Prolongation du PTZ dans les zones à forte tension

Nous vous en avons déjà parlé sur notre blog à de nombreuses reprises : le PTZ est une aide accordée par l’État aux familles achetant une résidence principale pour la première fois, sous conditions de ressources. Il était prévu qu’à partir de 2018, ce prêt favorisé se recentre sur les zones géographiques où la tension entre l’offre et la demande de logements est la plus forte, en zone A et B1.
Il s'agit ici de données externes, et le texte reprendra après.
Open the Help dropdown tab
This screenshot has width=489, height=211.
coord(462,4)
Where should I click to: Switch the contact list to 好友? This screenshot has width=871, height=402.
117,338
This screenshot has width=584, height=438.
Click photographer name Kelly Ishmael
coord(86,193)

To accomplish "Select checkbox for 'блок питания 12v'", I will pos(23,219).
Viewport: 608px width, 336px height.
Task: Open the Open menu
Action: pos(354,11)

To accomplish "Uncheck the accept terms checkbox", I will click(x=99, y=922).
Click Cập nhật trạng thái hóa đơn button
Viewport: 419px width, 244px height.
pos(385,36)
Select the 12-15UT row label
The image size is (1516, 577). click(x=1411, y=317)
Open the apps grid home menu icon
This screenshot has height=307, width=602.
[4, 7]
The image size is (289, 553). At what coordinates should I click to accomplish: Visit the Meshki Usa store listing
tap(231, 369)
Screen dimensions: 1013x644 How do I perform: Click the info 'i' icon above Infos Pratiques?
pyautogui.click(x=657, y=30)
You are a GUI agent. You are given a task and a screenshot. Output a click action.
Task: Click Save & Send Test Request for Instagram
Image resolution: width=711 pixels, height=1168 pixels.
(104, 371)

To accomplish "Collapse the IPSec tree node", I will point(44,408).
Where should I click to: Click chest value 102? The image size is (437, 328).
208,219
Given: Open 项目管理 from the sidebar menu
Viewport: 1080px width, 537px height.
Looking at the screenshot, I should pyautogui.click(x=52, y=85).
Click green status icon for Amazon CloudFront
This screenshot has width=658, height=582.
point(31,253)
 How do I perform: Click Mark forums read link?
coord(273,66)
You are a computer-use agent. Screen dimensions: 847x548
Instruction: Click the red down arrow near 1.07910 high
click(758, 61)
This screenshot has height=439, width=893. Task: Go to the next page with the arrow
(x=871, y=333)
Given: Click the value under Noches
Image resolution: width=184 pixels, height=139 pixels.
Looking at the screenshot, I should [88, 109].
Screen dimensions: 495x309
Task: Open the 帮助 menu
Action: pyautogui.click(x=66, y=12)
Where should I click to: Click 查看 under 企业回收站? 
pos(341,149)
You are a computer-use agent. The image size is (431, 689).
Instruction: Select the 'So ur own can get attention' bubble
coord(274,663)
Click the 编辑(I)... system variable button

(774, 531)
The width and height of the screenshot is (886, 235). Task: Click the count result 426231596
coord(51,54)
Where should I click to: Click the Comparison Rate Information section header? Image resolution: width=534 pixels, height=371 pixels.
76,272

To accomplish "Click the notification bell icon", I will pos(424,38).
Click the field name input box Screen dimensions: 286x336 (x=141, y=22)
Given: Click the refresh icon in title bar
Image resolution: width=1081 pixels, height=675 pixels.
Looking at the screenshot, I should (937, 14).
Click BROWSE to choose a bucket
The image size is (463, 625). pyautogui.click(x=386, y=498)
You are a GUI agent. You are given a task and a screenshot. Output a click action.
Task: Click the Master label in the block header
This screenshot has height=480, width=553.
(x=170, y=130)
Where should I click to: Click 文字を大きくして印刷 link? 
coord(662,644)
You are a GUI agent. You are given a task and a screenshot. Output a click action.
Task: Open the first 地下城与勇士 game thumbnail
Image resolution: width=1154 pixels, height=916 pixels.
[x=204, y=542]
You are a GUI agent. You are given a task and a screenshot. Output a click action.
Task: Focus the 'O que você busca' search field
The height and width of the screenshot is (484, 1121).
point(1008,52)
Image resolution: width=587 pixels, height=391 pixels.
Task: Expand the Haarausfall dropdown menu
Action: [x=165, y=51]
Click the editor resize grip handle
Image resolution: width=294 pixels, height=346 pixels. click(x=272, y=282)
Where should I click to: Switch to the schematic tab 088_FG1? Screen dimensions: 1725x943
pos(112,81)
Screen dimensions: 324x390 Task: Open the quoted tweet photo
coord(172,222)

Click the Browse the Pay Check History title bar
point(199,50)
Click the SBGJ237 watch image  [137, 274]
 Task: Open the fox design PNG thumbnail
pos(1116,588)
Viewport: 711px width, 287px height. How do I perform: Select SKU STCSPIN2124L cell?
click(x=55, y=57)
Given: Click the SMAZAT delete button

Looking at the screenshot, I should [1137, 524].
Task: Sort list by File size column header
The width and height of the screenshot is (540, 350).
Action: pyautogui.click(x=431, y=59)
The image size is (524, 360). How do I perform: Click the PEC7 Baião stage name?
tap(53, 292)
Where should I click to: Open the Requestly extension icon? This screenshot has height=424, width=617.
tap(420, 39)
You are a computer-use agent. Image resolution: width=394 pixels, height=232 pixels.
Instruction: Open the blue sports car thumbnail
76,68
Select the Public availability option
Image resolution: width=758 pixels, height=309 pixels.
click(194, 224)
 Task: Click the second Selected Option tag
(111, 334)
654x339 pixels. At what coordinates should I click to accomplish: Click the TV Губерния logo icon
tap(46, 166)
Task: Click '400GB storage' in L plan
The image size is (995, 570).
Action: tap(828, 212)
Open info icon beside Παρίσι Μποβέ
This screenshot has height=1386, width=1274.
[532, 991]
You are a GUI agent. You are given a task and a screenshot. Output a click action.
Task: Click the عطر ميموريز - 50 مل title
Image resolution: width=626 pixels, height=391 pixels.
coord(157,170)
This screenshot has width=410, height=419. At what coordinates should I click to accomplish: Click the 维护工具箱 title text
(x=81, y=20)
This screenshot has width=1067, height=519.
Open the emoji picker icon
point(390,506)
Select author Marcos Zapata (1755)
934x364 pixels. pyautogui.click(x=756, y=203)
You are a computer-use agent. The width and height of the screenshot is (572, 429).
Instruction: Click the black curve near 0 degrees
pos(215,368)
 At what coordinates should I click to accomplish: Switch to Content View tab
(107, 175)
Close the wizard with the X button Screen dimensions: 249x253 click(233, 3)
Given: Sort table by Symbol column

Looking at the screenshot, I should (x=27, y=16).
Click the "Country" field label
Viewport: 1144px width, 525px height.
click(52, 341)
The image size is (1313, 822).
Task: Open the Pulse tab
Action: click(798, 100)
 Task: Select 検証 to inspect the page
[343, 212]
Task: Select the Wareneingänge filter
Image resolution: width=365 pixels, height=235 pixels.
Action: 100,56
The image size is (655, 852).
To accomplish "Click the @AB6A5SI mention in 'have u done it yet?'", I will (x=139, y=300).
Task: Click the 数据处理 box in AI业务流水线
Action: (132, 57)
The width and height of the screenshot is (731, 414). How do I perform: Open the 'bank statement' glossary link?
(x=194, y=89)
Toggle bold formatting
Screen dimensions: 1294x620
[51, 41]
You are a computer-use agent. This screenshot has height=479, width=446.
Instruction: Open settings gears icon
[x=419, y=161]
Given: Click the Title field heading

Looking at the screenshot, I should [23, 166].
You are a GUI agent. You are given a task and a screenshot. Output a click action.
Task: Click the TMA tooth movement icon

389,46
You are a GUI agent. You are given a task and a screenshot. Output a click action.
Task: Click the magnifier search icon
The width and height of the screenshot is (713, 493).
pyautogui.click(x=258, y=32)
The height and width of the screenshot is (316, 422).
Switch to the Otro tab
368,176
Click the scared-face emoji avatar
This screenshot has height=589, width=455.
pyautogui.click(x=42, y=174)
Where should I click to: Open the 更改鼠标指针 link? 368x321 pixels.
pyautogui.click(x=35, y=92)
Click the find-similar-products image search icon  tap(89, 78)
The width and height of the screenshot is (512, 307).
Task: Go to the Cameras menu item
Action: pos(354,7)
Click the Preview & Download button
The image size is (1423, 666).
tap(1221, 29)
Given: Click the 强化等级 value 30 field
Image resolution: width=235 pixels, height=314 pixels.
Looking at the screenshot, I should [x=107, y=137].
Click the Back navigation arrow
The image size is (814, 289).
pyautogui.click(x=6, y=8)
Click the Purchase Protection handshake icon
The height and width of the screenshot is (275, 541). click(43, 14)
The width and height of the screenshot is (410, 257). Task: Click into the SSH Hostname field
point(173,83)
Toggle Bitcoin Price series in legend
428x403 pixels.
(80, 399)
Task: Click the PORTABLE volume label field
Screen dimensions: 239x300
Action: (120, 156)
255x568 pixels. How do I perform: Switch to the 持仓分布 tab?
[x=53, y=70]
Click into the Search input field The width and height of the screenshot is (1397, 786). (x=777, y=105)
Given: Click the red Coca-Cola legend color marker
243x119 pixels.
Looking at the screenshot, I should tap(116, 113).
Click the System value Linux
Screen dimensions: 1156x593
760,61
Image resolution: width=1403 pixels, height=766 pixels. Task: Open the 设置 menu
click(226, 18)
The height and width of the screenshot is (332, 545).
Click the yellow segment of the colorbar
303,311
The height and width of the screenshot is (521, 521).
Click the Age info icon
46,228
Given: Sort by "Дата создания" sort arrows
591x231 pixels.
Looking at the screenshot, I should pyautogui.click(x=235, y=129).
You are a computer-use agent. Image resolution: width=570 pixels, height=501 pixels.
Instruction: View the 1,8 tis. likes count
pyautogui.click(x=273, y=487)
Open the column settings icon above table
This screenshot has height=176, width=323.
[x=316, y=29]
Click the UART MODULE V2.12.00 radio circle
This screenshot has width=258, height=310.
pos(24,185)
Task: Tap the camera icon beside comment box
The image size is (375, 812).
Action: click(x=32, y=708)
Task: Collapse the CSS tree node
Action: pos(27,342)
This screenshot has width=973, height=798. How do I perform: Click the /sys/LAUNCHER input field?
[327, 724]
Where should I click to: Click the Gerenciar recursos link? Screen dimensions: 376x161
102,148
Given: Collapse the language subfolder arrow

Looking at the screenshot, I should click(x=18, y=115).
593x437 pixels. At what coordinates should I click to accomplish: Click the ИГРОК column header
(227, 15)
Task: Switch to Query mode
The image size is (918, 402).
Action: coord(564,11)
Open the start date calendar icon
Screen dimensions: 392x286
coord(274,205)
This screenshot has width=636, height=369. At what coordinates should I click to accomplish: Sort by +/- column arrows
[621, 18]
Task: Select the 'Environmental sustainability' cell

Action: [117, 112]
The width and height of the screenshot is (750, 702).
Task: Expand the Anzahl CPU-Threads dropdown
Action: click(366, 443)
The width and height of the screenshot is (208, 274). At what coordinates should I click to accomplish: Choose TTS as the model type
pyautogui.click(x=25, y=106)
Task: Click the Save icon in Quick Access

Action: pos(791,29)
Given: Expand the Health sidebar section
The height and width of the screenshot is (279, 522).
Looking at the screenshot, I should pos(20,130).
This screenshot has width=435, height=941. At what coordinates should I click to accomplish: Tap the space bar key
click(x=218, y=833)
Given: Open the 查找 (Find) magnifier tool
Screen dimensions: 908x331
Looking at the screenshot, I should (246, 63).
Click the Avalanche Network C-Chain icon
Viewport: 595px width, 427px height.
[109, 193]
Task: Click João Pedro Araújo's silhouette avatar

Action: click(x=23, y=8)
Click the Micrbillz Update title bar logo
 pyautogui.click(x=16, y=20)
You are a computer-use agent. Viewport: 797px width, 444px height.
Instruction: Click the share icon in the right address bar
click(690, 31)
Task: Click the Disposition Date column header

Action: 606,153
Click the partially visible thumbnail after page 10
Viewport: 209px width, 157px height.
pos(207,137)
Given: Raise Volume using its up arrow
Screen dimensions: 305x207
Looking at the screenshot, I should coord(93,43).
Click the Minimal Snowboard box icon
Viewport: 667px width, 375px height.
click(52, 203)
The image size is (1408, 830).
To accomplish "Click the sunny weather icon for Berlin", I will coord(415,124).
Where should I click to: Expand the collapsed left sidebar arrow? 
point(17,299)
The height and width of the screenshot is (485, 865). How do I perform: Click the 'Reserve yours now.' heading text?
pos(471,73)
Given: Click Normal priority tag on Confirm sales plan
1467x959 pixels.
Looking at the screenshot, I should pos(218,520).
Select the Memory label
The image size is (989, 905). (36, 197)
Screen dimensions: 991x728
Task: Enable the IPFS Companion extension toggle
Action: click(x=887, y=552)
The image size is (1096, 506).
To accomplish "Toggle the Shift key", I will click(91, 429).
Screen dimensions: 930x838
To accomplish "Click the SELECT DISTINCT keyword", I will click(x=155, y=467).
6 PTZ sur 10 accordés dans les zones B2 et C en 2016

Néanmoins, de nombreux maires et professionnels de l’immobilier de villes petites et moyennes, généralement situées en zone B2, ont exprimé leur mécontentement à ce sujet. En effet, lors de l’année 2016, sur les 115.000 PTZ accordés dans l’immobilier neuf, 69.000 l’ont été pour des opérations en zone B2 (villes petites et moyennes) et en zone C (zone rurale), soit 60 % du total.

Un maintien du dispositif restreint pour les zones rurales

Ainsi, en octobre 2017, Emmanuel Macron décide de faire marche arrière. Le PTZ sera maintenu dans les zones où la tension immobilière est moindre. Cependant, il sera progressivement restreint, avec une exclusion de la zone C fin 2018, puis de la zone B2 fin 2019. De plus, la quotité de prêt (la part du montant de l’achat pouvant être financé grâce au PTZ) sera abaissée pour ces zones de 40 à 20 %.

Le PTZ dans l’ancien avec obligation de travaux est également prorogé à compter du 1er janvier 2018, mais uniquement dans les zones B2 et C. En outre, le dispositif a été complété par les députés, qui l’ont rendu éligible au financement de ventes en l’état futur de rénovation (VEFR).